Exercise details: Could you carry the statement below on the EU Pact on Migration and Asylum further, starting right after its last sentence?

Excerpt:
== Segment start ==
"We call for a Europe that prioritizes reception and protection, ensuring medical assistance, ending violence along borders, establishing a proactive search and rescue mechanism, that does not criminalize persons seeking refuge, and that guarantees legal and safe routes."
The European Union’s (EU) Pact on Migration and Asylum that was adopted by the European Parliament last week is being sold by the EU as a solution to the so-called ‘migration crisis’ in Europe. It is not so. Members of the European Parliament voted in favour of a Pact that brings increased violence and suffering to people looking for safety at the borders of the EU; it criminalizes NGOs and pushes border management out to countries that are far from safe.
The EU Parliament has chosen a policy that is excluding and focused on deterrence and violence instead of prioritizing dignity and safety for people, despite the numerous warnings on the human costs. With the implementation of the Pact, we can expect the unavoidable medical and humanitarian repercussions from a larger number of people trapped, hampered, and arrested and deprived of safety and protection across Europe, both at sea and in non-EU countries.
In practice, this Pact will condone abuses and will turn a blind eye to the suffering of those seeking protection, through border procedures that restrict the right to legal assistance, meaning a greater risk of illegal refoulement and a violation of the best interest of the child. This Pact is a perfect recipe for disaster.
We are also concerned at the consequences brought by the new Crisis Regulation that includes many waivers in three types of situations: crises, force majeure and instrumentalization, a concept that is now included into the European legislation and that subverts life-saving humanitarian action by including the vague notion of ‘actions by hostile non-state actors” aimed at “destabilizing the Union”. In practice, this regulation could be used to harass and criminalize NGOs and humanitarian organizations, especially in the field of assistance and rescue at sea and at borders. For persons seeking refuge and asylum, the Pact opens the door to the consideration that a ‘threat to security’ may justify exclusion from international protection.
== Segment end ==
Extracted material:
== Segment start ==
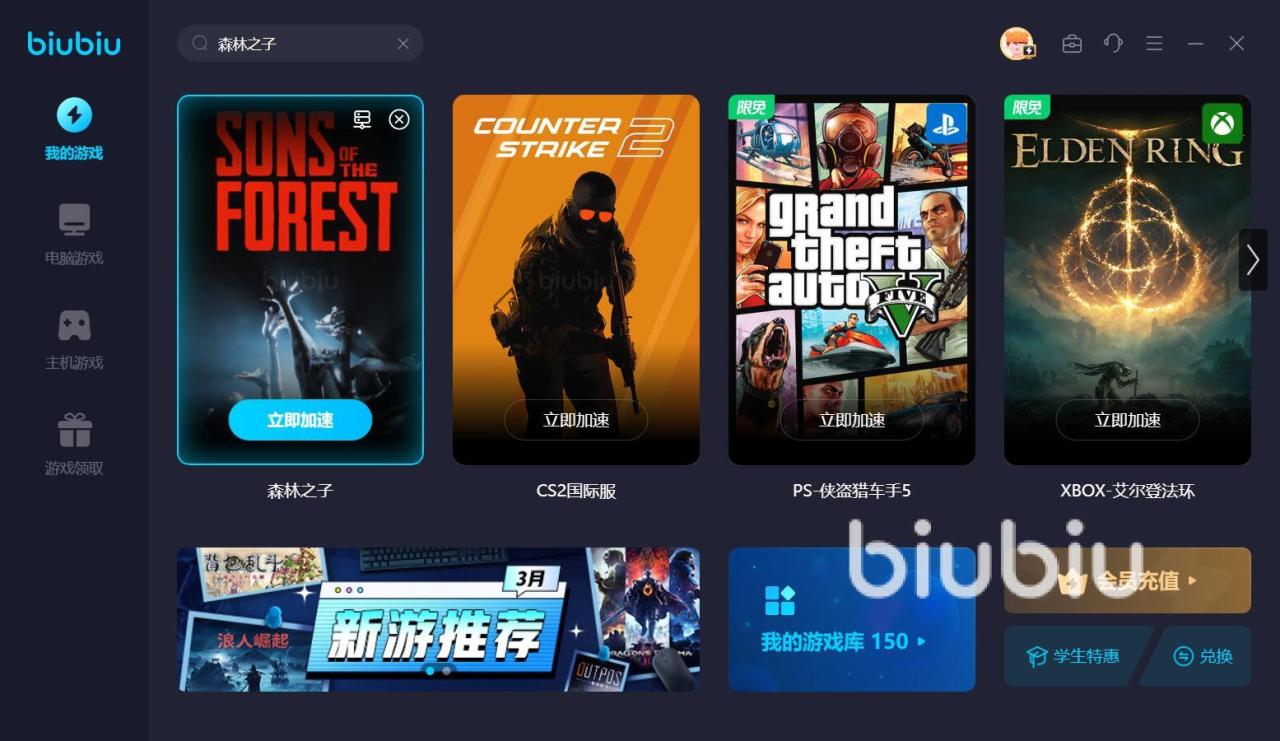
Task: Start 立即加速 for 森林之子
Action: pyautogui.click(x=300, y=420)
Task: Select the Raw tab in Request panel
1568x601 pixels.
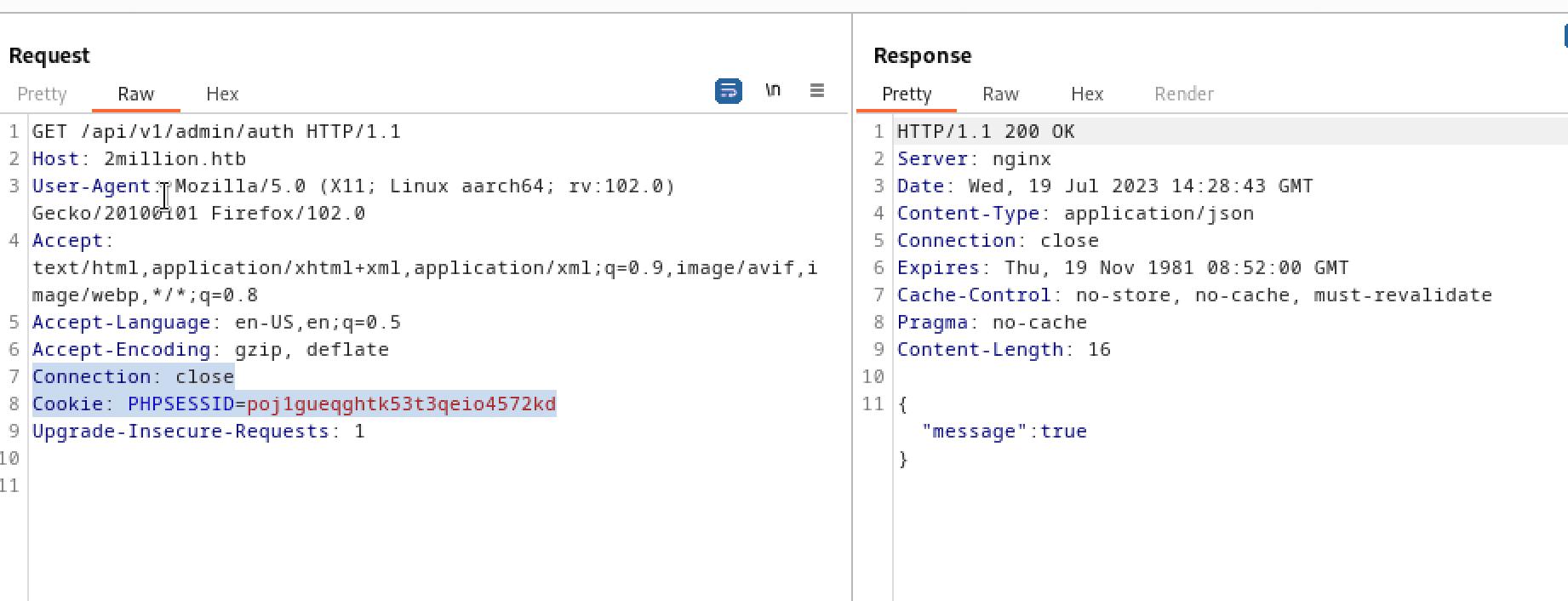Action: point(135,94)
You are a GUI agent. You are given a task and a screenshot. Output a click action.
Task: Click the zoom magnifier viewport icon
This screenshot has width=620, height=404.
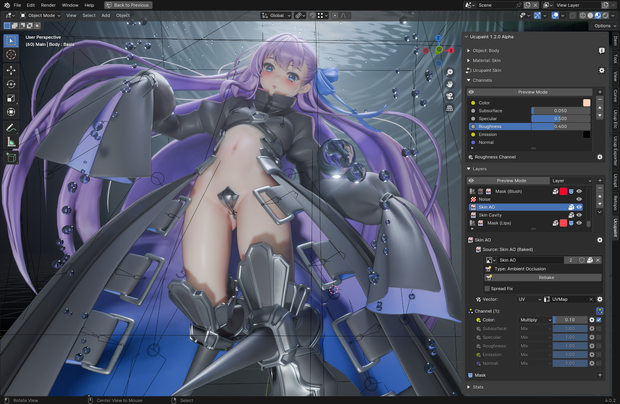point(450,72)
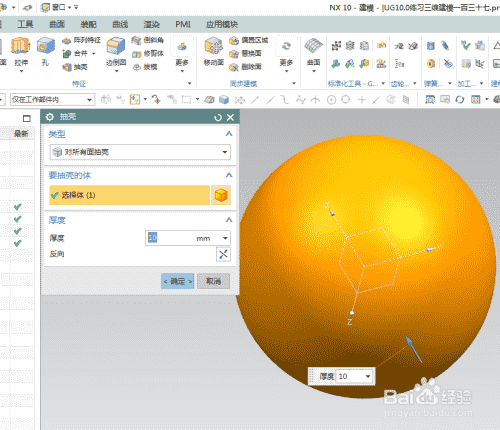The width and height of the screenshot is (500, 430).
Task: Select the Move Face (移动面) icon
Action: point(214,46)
== Segment end ==
Written response:
For years our teams have denounced the consequences of refouling people to Libya. Nevertheless, this Pact promotes the same logic by encouraging the signing of cooperation agreements with third countries considered to be ‘safe’. In practice what this means is returning people back to countries where they are at risk of experiencing violence, torture, and arbitrary imprisonment even before they have the chance to register their application for protection. Such agreements with unsafe countries will trap people in places where their life, health and safety are threatened.
For years we have been providing evidence of the harmful EU migration policies, that are now enshrined in this Pact on Migration. We have proved the real consequences of these policies on the health, wellbeing, and dignity of persons, from Libya to the Central Mediterranean, to the borders of Poland, Hungary, and Greece. Just one example: our report ‘Death, Despair and Destitution: the human costs of the EU’s migration policies'.
For all the reasons above, we call for a Europe that prioritizes reception and protection, ensuring medical assistance, ending violence along borders, establishing a proactive search and rescue mechanism, that does not criminalize persons seeking refuge, and that guarantees legal and safe routes.